In an interview Sunday on "Meet the Press," Vice President Kamala Harris expanded on Biden's warning, connecting the 21st anniversary of the 9/11 terrorist attacks to the much greater internal threat to America's future now represented by the Republicans and Donald Trump's MAGA movement.

Recent public opinion polls also show that a large percentage of Americans are beginning to accept that the MAGA forces pose an extreme threat to the country's democracy.

But why has it taken the country's leaders, and Americans in general, so long to accept this clear and obvious fact? The rise of the global right and its assault on democracy in America, Europe and around the world should not have been a surprise. This crisis was decades in the making. The end of the Cold War was not in fact the "end of history," and did not signify the permanent triumph of Western-style democracy and late-stage capitalism. Indeed, that moment of triumphalism helped set the stage for the rise of right-wing populism and other dark forces that began to systematically undermine the foundations and tenets of the liberal democratic order.

Those public voices and other experts who sounded the alarm about these existential dangers were largely ignored or marginalized by the mainstream news media, political and cultural elites, and other gatekeepers of approved public discourse.

Shawn Rosenberg, a professor of political science and psychology at UC Irvine, is one such voice. In 2019, he presented a paper where he warned that the liberal democratic order was imperiled by right-wing populism and other illiberal forces, and that overcoming this challenge would require drastic interventions across society. Rick Shenkman wrote a feature for Politico about the impact of that paper:

The academics who gathered in Lisbon this summer for the International Society of Political Psychologists' annual meeting had been politely listening for four days, nodding along as their peers took to the podium and delivered papers on everything from the explosion in conspiracy theories to the rise of authoritarianism.
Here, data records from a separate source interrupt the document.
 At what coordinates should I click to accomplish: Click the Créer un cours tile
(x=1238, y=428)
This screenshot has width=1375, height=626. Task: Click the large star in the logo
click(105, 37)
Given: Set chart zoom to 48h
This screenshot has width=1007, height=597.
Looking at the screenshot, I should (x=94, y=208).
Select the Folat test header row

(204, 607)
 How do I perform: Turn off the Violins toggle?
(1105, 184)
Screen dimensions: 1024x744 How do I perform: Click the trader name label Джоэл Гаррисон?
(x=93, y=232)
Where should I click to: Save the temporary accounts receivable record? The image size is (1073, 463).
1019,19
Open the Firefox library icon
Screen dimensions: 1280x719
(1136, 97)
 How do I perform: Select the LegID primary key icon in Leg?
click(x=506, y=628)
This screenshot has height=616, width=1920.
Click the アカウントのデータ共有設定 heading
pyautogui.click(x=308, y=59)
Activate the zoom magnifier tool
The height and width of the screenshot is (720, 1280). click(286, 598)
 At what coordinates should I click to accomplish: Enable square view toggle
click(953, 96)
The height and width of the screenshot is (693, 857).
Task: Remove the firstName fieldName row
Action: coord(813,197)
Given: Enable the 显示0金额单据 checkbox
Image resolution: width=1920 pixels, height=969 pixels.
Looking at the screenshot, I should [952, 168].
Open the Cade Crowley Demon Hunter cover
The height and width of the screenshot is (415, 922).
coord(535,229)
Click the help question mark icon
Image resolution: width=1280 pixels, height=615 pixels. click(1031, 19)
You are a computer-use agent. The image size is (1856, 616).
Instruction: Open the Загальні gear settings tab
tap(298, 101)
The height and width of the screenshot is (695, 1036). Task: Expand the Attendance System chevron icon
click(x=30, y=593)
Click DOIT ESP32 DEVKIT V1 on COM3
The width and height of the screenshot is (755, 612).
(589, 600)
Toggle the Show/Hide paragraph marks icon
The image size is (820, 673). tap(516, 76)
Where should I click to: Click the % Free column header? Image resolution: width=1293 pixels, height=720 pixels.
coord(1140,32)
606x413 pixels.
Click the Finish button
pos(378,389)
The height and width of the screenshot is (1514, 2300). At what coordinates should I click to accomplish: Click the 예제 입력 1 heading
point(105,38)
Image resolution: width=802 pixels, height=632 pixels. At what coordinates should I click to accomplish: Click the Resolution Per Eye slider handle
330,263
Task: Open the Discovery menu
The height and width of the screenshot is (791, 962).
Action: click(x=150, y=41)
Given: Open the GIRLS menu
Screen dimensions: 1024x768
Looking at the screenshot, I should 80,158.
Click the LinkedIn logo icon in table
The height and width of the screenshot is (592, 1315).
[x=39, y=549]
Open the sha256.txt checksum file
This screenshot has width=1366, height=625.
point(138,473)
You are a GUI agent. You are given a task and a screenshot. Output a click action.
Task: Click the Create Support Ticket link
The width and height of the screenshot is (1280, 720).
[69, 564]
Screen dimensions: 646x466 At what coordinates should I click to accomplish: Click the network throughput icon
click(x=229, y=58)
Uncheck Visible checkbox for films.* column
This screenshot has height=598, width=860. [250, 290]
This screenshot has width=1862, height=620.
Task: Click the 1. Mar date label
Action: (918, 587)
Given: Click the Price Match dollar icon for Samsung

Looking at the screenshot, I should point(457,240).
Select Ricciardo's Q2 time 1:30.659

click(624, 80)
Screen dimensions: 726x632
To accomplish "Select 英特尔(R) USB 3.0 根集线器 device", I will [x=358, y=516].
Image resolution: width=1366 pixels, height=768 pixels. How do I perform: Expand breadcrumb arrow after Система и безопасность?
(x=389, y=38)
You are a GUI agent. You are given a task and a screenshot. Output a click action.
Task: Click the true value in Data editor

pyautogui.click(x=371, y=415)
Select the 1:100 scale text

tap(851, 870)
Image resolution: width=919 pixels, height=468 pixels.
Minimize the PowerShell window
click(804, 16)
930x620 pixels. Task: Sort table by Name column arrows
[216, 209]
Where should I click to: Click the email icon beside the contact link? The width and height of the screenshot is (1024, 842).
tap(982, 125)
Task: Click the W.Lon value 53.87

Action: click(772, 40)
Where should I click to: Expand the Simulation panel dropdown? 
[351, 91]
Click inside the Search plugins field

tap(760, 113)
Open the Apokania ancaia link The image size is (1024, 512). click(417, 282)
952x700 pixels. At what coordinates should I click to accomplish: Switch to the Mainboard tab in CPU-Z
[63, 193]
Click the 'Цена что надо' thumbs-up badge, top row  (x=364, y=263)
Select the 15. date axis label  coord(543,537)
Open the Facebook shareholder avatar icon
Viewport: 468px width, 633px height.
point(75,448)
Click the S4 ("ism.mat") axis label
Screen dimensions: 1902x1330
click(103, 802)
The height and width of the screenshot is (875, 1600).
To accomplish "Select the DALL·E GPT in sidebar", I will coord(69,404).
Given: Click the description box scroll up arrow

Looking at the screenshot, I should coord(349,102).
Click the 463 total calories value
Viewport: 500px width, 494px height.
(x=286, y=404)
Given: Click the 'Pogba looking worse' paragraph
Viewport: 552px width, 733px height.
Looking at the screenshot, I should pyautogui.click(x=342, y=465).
Then, the mood changed. As one of the lions of the profession, 68-year-old Shawn Rosenberg, began delivering his paper, people in the crowd of about a hundred started shifting in their seats. They loudly whispered objections to their friends. Three women seated next to me near the back row grew so loud and heated I had difficulty hearing for a moment what Rosenberg was saying.

What caused the stir? Rosenberg, a professor at UC Irvine, was challenging a core assumption about America and the West. His theory? Democracy is devouring itself — his phrase — and it won't last.

As much as President Donald Trump's liberal critics might want to lay America's ills at his door, Rosenberg says the president is not the cause of democracy's fall — even if Trump's successful anti-immigrant populist campaign may have been a symptom of democracy's decline.

We're to blame, said Rosenberg. As in "we the people." ... [C]itizens have proved ill equipped cognitively and emotionally to run a well-functioning democracy. As a consequence, the center has collapsed and millions of frustrated and angst-filled voters have turned in desperation to right-wing populists.

His prediction? "In well-established democracies like the United States, democratic governance will continue its inexorable decline and will eventually fail."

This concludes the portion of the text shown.